## Task data
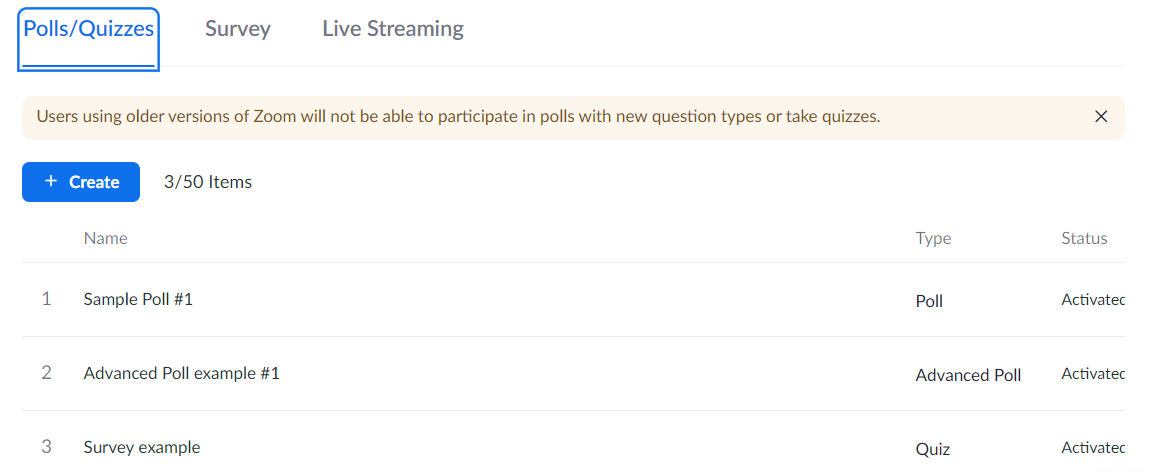
Task: Switch to the Survey tab
Action: pos(238,29)
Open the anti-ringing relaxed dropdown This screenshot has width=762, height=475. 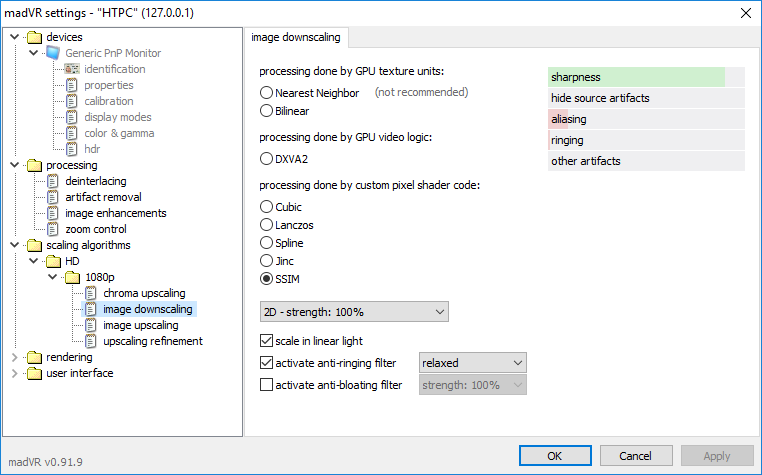(x=472, y=363)
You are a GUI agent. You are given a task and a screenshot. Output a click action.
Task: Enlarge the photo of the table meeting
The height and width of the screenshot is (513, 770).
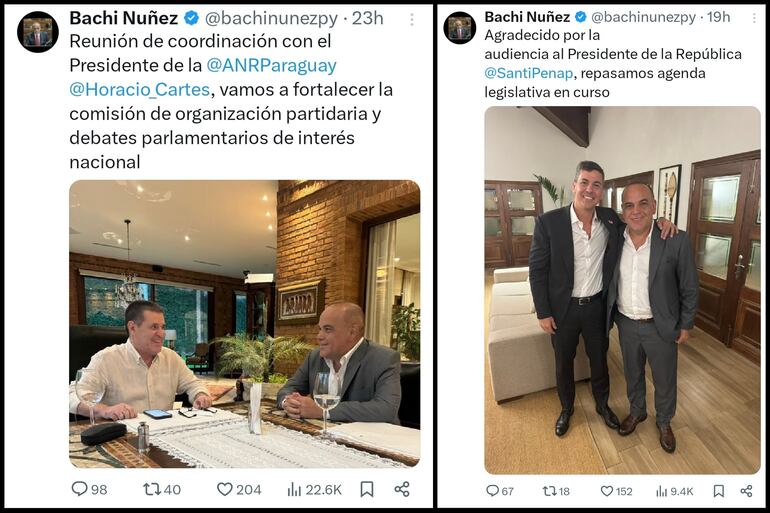click(x=244, y=323)
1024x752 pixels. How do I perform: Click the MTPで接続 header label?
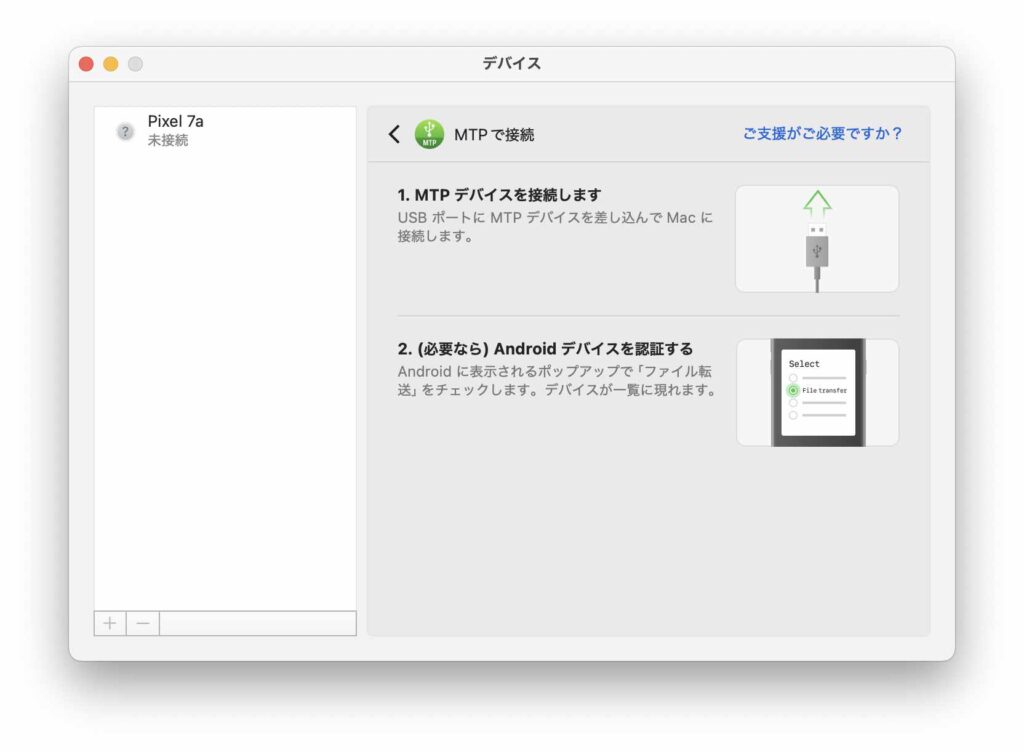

## What is needed
The copy you give must run from the line containing "The height and" through the last line of the records, exactly, with the pictures left out.

## Your response
The height and width of the screenshot is (513, 770).
click(x=244, y=323)
1024x752 pixels. How do I perform: Click the MTPで接続 header label?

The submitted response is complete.